Viv Albertine – The Vermillion Border
The sound of vulnerability in a strong, confident woman sounds like Viv Albertine. With the application of a polish that must only be available to those with her experience, insight and ability to amass the right musicians, Albertine’s first solo release, The Vermillion Border, finds the former Slits guitarist/vocalist presenting a rare peek into the life of a 57-year-old punk woman. Although their splash was predominately British, The Slits helped pave the way for punk in general and female rock in England. The Vermillion Border has a sound that is so clean with disparate sounds that at times it feels that it should not work, but it does.
Aurally, the album is clicky, polished, soft with whispers and loud with metallic clanging. On “Still England” the time signature is lost in a vocal swirl reciting things English in a type of jingoism reserved for the post 9/11 US. “It’s still England/ No one likes us/ We don’t care.” This great rap is stilted and awkward. The song’s success is representative of the greater success of The Vermillion Border. Albertine lays out her fears and concerns, an exercise that should be warm and fuzzy and filled with earth tones, yet she employs a clean method that would sound sterile if it were not for the stellar musicianship with which she surrounds herself. Her Telecaster is joined by many different guests including guitarist Mick Jones (The Clash), and bassists Jack Bruce (Cream), Tina Weymouth (Talking Heads), Glen Matlock (Sex Pistols) and original Slits producer Dennis Bovell.

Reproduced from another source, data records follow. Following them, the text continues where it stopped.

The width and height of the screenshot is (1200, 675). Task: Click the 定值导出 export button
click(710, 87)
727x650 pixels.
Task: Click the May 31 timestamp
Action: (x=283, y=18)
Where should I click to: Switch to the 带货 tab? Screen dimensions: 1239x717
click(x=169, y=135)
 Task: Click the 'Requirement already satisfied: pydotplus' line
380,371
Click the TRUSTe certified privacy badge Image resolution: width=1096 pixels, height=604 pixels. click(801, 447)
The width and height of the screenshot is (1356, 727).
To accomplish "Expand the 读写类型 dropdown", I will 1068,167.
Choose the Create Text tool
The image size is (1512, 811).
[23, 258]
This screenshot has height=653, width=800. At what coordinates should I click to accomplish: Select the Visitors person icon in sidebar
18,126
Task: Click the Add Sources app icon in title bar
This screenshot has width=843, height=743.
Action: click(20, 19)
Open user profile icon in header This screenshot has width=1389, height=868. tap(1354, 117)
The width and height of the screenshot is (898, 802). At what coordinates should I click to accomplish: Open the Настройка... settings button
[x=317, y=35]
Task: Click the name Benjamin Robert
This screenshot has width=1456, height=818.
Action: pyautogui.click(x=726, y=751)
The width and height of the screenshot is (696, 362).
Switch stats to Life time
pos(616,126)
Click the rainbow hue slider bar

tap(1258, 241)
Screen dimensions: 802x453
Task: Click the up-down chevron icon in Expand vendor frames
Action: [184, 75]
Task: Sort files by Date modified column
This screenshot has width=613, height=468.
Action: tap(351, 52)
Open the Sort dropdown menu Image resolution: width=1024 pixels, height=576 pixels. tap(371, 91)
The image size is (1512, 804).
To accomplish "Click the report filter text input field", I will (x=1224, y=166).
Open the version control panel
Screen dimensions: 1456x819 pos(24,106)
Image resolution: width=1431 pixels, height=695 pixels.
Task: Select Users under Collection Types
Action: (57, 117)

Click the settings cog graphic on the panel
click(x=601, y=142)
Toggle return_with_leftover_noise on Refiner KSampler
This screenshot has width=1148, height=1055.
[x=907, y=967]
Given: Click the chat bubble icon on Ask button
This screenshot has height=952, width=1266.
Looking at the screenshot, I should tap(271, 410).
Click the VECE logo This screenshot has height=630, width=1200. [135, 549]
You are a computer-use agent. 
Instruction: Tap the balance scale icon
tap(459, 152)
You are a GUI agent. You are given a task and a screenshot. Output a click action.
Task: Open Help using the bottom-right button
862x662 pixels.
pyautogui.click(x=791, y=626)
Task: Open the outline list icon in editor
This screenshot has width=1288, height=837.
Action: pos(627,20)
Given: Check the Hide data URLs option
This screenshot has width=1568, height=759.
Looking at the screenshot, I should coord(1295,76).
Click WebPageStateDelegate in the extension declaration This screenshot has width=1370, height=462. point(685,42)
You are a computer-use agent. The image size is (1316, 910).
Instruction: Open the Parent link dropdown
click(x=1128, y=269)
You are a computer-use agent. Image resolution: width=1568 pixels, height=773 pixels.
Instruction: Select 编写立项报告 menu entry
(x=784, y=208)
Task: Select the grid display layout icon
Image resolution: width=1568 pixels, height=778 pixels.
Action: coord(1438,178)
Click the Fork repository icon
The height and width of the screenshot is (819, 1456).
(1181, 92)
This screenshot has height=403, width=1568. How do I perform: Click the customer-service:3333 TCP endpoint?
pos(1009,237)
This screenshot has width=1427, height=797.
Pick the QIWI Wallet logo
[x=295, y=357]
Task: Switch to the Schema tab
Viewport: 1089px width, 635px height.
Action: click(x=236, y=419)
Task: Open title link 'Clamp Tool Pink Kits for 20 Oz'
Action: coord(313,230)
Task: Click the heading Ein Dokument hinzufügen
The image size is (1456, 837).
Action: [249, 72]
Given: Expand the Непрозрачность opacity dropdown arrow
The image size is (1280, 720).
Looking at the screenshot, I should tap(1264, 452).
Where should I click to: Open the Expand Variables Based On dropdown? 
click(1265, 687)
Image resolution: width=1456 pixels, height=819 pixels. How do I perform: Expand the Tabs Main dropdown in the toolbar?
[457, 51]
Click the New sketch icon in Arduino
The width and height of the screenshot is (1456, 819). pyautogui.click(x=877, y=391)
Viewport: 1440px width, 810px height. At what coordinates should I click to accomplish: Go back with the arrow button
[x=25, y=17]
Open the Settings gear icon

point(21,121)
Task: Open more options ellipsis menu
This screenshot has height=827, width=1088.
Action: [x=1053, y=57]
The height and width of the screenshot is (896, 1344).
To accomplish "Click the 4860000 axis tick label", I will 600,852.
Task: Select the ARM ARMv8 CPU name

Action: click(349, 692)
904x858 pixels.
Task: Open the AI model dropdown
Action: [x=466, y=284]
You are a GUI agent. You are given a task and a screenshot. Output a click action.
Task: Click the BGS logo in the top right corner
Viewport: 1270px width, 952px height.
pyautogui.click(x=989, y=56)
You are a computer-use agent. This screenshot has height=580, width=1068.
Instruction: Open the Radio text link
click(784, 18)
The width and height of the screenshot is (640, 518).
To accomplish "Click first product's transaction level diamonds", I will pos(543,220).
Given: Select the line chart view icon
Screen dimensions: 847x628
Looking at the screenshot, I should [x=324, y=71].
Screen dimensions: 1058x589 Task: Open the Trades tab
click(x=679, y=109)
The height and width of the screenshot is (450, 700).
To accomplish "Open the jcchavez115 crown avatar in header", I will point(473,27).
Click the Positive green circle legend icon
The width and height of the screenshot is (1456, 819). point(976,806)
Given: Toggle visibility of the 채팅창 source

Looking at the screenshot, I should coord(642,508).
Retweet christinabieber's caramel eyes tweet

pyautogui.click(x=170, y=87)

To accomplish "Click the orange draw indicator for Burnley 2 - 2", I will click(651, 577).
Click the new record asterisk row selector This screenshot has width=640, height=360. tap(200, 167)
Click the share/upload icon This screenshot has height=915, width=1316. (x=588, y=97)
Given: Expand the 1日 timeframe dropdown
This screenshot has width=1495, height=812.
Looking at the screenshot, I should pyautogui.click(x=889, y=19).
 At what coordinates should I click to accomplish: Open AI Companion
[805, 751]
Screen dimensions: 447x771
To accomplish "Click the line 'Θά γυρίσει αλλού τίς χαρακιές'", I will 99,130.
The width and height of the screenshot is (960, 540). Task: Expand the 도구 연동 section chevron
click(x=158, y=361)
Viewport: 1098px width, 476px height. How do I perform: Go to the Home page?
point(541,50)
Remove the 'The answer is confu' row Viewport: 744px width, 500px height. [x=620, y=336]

With such pronouncements as “Show me your love/ If you feel it/ I’m not ashamed/ To say I need it” from “I Want More” and her passive attack on marriage and home life on “Confessions of a MILF” (“The same thing with marriage/ It’s an unnatural state”) it seems Albertine is sharing her views on a woman’s life, a rare view in rock music. “MILF,” with its repeated “home sweet home” refrain addresses the tasks of a mother juxtaposed to divorce. On “In Vitro” Albertine uses needles as a metaphor for both drug use and In Vitro Fertilization. Either way the needles are “full of hope.” “Dappled with black bruises on white flesh,” or “Pretty babies/ Tied up with bows/ Making babies to fill up homes,” Albertine is not afraid to share her two past needle applications. Her punk past does creep in as she sings about sex with a slanted take. “Hookup Girl” may reflect on a past filled with bed-hopping and one-night-stands. “Blowjobs no kisses/ A fine romance this is/ That is my idea of sheer hell/ To be a hookup girl.”
While Albertine’s lyrical take on life motivates the story of The Vermillion Border, and this yank loves her British accent, it’s the musicianship and production that catches the ear. She is both producer and guitarist. The warmth provided by the guest bassists belies what could sound sterile and antiseptic. The songs have sharp corners but all manner of safety is created in production. The Vermillion Border is a gem of an album. Albertine’s confidence is always up front. And with such fine musicianship and production, she should have plenty of confidence to share.